6 min read

Machine Learning Pipelines

1 Introduction

Some time ago I had written the post The Data Science Process (CRISP-DM), which was about the correct development of Machine Learning algorithms. As you have seen here, this is quite a time-consuming matter if done correctly.

In order to quickly check which algorithm fits the data best, it is recommended to use machine learning pipelines. Once you have found a promising algorithm, you can start fine tuning with it and go through the process as described here.

For this post the dataset bird from the statistic platform “Kaggle” was used.

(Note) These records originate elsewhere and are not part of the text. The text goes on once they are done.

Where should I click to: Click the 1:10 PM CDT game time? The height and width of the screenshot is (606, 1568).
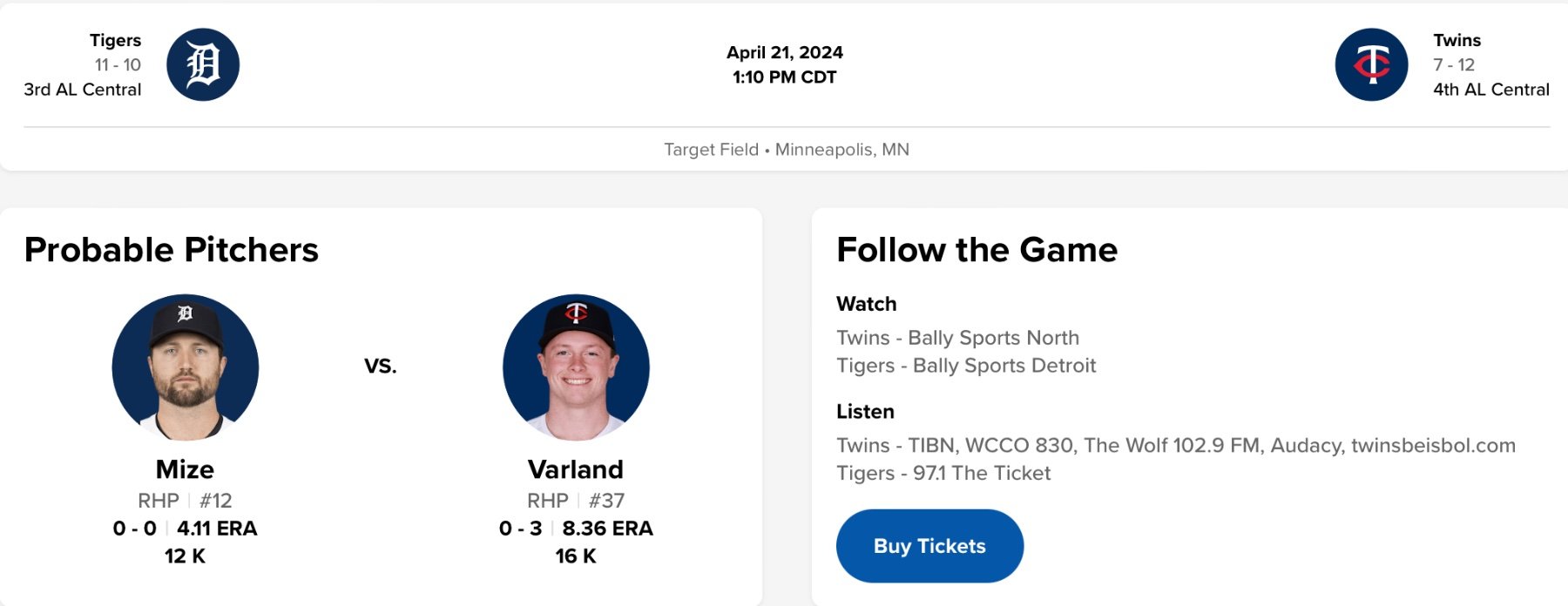coord(784,77)
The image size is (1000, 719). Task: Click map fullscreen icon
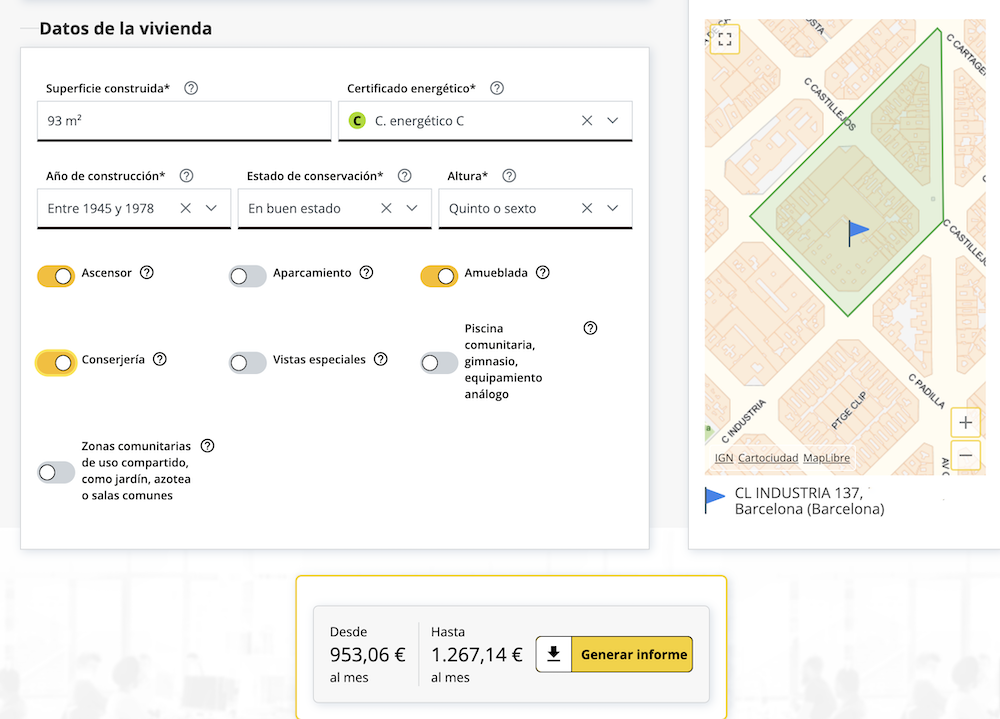[x=725, y=39]
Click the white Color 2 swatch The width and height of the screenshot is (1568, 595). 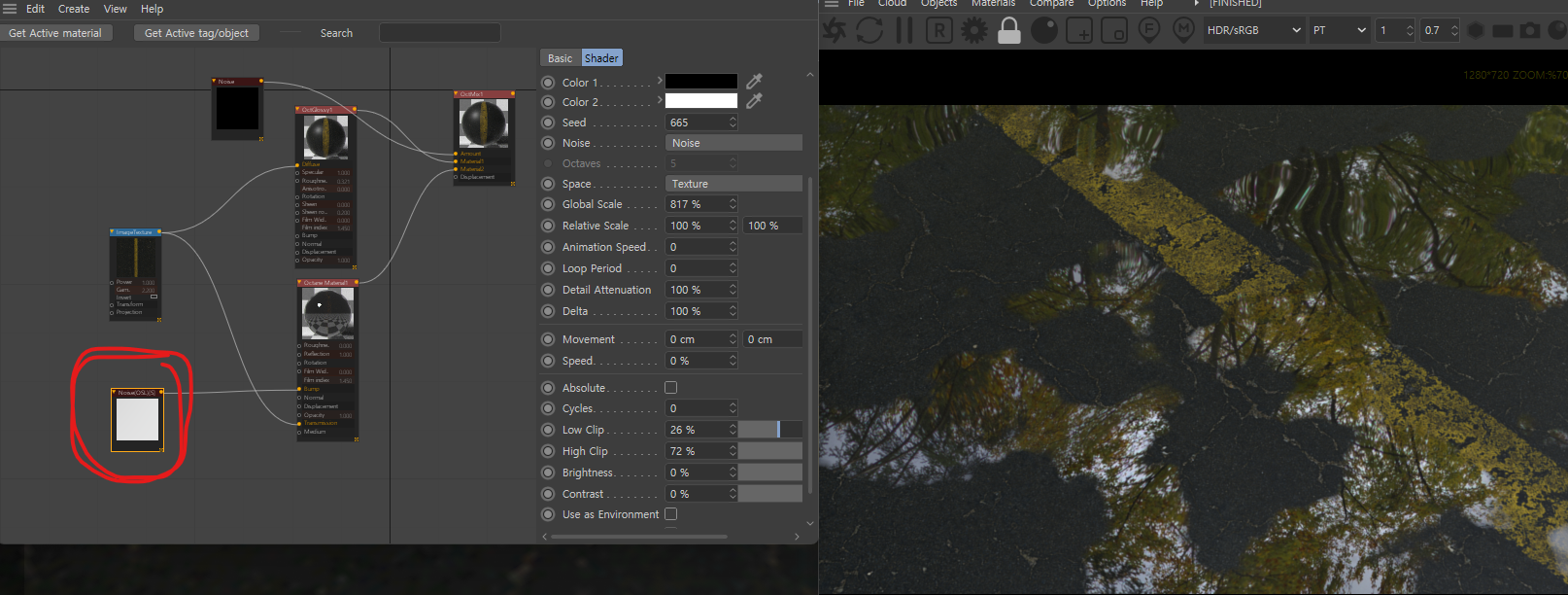[700, 101]
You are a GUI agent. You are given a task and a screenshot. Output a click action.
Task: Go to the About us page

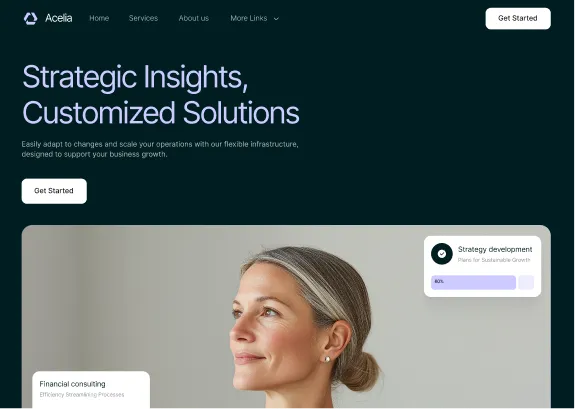pyautogui.click(x=194, y=18)
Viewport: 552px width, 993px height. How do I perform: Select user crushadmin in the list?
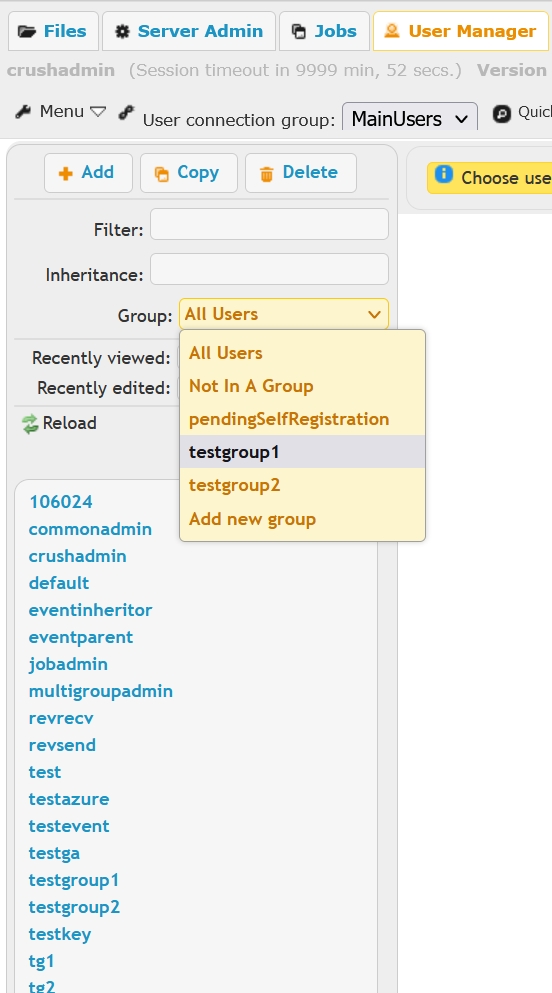pyautogui.click(x=77, y=556)
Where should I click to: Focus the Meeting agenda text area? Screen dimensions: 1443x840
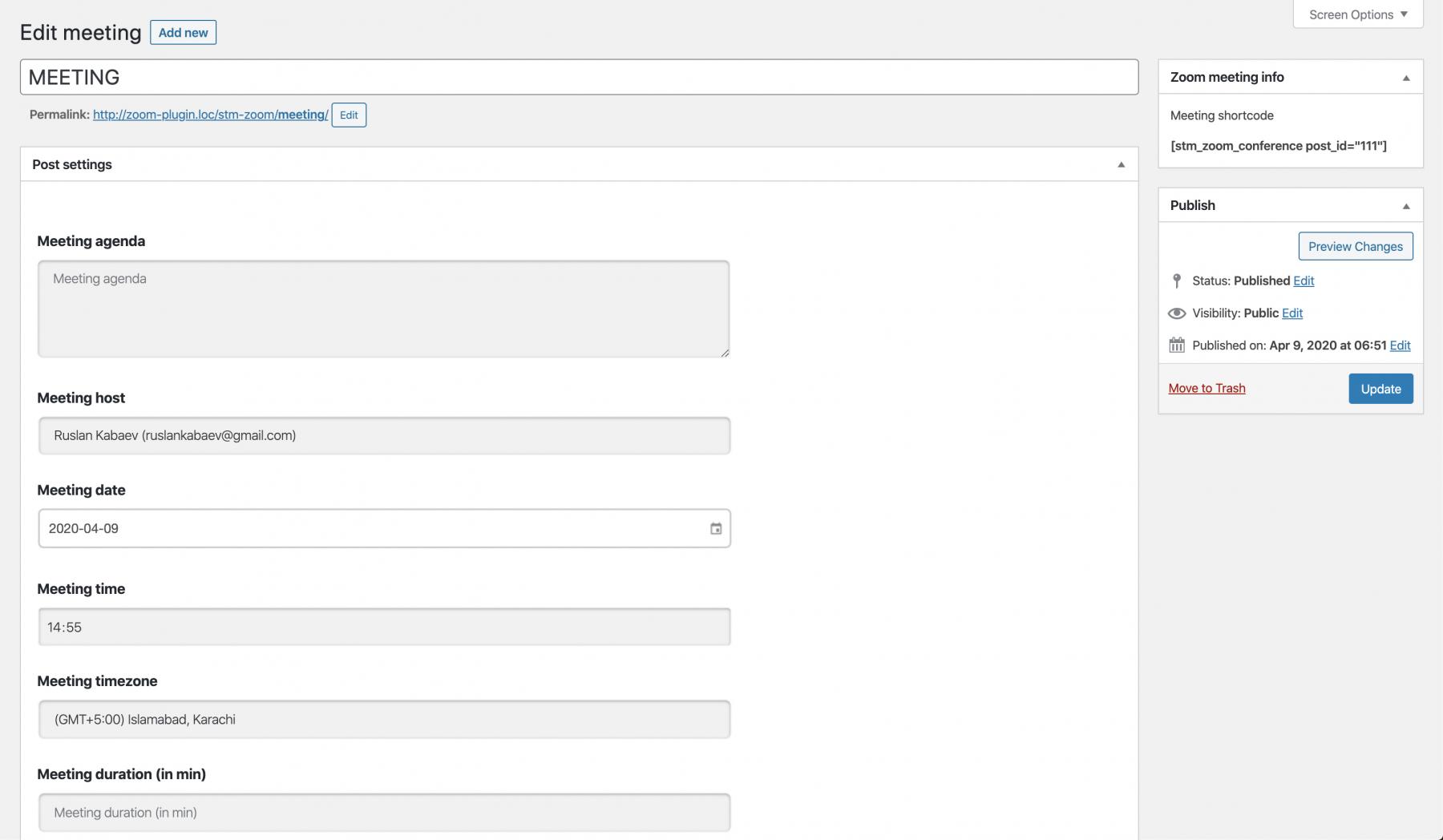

You can download it from my “GitHub Repository”.

2 Loading the libraries and classes

import pandas as pd
import numpy as np

from sklearn.model_selection import train_test_split


from sklearn.preprocessing import StandardScaler
from sklearn.preprocessing import MinMaxScaler
from sklearn.preprocessing import RobustScaler

from sklearn.decomposition import PCA


from sklearn.linear_model import LogisticRegression
from sklearn.svm import SVC
from sklearn.neighbors import KNeighborsClassifier
from sklearn.tree import DecisionTreeClassifier
from sklearn.ensemble import RandomForestClassifier

from sklearn.pipeline import Pipeline

from sklearn.metrics import accuracy_score
class Color:
   PURPLE = '\033[95m'
   CYAN = '\033[96m'
   DARKCYAN = '\033[36m'
   BLUE = '\033[94m'
   GREEN = '\033[92m'
   YELLOW = '\033[93m'
   RED = '\033[91m'
   BOLD = '\033[1m'
   UNDERLINE = '\033[4m'
   END = '\033[0m'

3 Loading the data

bird_df = pd.read_csv('bird.csv').dropna()
bird_df

Description of predictors:

  • Length and Diameter of Humerus
  • Length and Diameter of Ulna
  • Length and Diameter of Femur
  • Length and Diameter of Tibiotarsus
  • Length and Diameter of Tarsometatarsus
bird_df['type'].value_counts()

Description of the target variable:

  • SW: Swimming Birds
  • W: Wading Birds
  • T: Terrestrial Birds
  • R: Raptors
  • P: Scansorial Birds
  • SO: Singing Birds
bird_df['type'].nunique()

x = bird_df.drop(['type', 'id'], axis=1)
y = bird_df['type']

trainX, testX, trainY, testY = train_test_split(x, y, test_size = 0.2)

4 ML Pipelines

4.1 A simple Pipeline

Let’s start with a simple pipeline.

In the following, I would like to perform a classification of bird species using Logistic Regression. For this purpose, the data should be scaled beforehand using the StandardScaler of scikit-learn.

Creation of the pipeline:

pipe_lr = Pipeline([
    ('ss', StandardScaler()),
    ('lr', LogisticRegression())
    ])

Fit and Evaluate the Pipeline:

pipe_lr.fit(trainX, trainY)
y_pred = pipe_lr.predict(testX)


print('Test Accuracy: {:.2f}'.format(accuracy_score(testY, y_pred)))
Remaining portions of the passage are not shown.